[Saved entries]
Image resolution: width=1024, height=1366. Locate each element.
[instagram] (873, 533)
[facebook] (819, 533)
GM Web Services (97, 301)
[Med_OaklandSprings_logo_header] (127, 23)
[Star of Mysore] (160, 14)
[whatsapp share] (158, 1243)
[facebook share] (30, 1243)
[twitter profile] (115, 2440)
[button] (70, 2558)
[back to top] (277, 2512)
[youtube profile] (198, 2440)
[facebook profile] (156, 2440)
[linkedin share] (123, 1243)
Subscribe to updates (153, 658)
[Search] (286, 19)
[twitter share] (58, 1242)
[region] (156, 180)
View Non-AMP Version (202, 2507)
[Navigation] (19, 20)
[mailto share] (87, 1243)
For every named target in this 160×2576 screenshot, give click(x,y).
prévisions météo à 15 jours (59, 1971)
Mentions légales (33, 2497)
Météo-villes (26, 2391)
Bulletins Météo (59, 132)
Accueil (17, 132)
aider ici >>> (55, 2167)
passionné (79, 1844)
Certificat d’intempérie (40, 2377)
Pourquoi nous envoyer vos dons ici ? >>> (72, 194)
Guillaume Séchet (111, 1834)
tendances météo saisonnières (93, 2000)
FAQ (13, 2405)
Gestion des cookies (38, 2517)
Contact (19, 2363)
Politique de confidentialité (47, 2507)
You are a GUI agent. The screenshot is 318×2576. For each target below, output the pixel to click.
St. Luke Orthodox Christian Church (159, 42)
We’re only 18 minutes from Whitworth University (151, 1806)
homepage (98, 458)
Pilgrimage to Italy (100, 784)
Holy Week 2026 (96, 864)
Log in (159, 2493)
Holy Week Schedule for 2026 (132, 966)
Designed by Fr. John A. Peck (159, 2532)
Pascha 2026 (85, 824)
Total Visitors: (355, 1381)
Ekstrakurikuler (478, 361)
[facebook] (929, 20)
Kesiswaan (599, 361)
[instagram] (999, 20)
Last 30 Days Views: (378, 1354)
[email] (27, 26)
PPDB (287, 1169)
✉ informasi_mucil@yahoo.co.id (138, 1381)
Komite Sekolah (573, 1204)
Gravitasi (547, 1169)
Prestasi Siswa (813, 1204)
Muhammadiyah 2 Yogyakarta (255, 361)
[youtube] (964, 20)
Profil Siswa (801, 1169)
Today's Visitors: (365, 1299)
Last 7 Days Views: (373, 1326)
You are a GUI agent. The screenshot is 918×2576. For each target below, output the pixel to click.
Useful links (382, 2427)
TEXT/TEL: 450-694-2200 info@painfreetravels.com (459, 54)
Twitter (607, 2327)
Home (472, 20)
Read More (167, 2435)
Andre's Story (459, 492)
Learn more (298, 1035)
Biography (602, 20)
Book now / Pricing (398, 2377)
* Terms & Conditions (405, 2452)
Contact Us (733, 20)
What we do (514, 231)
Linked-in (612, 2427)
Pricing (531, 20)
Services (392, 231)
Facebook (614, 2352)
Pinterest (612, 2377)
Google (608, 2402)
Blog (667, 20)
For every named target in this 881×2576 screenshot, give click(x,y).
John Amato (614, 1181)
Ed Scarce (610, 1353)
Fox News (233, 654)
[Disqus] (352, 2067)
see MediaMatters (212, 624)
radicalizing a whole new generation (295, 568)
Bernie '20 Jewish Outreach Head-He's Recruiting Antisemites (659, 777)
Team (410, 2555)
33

What the task requires: Check the entries above line by line and return each one containing the word "give".

Finished task:
For every named target in this 160×2576 screenshot, give click(x,y).
For every named target in this 881×2576 screenshot, give click(x,y).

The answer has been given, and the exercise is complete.